Even though Hillary Clinton took the popular vote in Texas with solid support in rural and suburban areas, the peculiar system of selecting some of the delegates through the precinct conventions awarded a slight majority of pledged delegates to Barack Obama. Apparently, Obama's legions of volunteer supporters were either more numerous, more inspired, or better-trained than Clinton's, because they flooded the precinct conventions. There are approximately 35 unpledged Texas "superdelegates" who will ultimately decide "who won Texas" at the State Convention in Austin. Even the so-called "pledged" delegates can switch candidates almost at will, so the State Convention promises high drama.
Almost everybody is swapping stories about their amazing experiences at the precinct conventions. In one of Dallas' largest African-American precincts, a long-time political figure who supported Clinton absconded with the sign-in sheets that are used to determine the numbers of delegates. According to the Dallas paper, Obama supporters literally chased her into a local police station!
Texas unions had no access to the exit-poll information they had in Ohio, where the AFL-CIO reports that 33% of all voters came from union households, but we are very happy with the results of our efforts. The Texas AFL-CIO reports that four union-endorsed candidates for the State Legislature were defeated while most of labor's candidates won.
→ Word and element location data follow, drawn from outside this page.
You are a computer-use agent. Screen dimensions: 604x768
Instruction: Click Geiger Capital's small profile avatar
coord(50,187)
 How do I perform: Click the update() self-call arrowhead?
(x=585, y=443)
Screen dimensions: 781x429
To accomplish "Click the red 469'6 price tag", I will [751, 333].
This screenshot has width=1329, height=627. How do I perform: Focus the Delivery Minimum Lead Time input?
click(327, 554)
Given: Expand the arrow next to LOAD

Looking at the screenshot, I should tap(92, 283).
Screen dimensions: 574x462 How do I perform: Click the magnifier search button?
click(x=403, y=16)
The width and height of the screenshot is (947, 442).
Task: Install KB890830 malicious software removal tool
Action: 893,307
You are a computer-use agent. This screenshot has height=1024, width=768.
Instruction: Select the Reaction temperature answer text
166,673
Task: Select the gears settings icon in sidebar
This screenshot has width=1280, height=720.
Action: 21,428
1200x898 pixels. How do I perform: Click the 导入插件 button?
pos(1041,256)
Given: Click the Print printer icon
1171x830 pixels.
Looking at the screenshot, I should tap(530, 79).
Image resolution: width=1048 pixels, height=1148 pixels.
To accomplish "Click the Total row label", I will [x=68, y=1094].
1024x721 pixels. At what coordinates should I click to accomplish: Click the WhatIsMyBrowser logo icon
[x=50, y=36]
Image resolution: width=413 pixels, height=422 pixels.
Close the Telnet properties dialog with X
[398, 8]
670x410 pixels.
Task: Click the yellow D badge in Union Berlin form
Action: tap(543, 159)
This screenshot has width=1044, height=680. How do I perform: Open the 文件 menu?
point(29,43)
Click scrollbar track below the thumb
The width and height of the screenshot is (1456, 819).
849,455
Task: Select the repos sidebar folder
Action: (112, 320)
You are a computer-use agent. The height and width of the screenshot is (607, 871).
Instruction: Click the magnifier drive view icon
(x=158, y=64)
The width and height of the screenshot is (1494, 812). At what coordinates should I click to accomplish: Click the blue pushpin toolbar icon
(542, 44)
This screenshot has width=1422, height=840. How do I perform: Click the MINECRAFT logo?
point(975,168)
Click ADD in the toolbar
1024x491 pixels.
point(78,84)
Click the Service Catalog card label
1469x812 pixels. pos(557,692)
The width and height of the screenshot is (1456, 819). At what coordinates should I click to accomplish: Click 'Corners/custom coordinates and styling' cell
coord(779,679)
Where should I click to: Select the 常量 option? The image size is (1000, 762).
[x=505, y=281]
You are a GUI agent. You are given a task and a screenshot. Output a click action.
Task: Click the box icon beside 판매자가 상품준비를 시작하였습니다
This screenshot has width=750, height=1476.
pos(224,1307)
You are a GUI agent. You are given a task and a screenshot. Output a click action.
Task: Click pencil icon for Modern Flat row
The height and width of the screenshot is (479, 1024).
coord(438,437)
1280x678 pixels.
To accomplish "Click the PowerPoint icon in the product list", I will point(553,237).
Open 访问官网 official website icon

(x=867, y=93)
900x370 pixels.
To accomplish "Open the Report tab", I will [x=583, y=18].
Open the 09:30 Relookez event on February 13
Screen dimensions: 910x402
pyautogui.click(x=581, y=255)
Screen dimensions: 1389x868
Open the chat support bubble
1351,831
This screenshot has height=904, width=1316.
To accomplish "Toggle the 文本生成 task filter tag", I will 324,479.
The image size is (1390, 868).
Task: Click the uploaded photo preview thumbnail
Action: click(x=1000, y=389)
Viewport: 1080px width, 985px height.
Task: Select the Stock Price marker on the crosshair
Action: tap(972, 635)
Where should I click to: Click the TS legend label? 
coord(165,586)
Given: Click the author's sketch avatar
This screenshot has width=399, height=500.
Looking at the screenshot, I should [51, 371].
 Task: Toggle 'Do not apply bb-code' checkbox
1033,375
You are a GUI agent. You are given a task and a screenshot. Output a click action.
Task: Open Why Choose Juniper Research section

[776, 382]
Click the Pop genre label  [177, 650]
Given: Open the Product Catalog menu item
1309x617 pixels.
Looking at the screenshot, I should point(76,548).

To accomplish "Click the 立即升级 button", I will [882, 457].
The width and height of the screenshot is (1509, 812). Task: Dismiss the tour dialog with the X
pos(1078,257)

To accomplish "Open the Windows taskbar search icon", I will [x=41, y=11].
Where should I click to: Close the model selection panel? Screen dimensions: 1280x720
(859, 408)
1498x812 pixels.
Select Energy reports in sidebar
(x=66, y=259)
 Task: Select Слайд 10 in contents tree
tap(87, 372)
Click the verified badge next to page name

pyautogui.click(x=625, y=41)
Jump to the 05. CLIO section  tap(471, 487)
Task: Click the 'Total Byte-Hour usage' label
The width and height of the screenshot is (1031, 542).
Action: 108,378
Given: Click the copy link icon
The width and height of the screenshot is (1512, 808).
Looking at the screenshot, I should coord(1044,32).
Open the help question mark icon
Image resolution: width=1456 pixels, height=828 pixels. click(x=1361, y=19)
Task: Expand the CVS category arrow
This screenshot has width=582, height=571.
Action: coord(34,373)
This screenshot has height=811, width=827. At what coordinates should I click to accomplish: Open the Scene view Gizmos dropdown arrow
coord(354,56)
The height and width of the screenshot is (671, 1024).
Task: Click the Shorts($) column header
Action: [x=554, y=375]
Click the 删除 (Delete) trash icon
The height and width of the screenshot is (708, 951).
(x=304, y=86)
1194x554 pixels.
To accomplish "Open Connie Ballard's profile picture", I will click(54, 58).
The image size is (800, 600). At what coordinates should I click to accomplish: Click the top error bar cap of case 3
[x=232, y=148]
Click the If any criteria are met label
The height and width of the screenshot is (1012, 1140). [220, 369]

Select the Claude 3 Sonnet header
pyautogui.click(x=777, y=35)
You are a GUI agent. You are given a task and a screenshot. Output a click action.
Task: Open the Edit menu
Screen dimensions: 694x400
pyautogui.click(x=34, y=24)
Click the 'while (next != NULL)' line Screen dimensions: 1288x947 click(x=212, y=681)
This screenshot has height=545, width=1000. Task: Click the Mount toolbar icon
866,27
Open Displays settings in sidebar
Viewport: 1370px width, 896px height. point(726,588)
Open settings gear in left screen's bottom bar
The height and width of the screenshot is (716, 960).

Very big money came into play in some races, and it has not yet become known how much the primary race affected the biggest question in state politics, "Will Tom Craddick be able to continue his iron-fisted rule of the State House?"
The number one labor candidate in the state, Rick Noriega for the U.S. Senate seat held by ultra-rightwing Republican conservative John Cornyn, squeaked a 51% no-runoff victory over two Democratic opponents. His vote was substantially larger than Cornyn's, but Cornyn is reported to have oceans of campaign money for November.
In Dallas, Sheriff Lupe Valdez also took a victory without a runoff over several
Democratic contenders. The Dallas AFL-CIO endorsed candidates all won their
races handily, with only one runoff still in the works.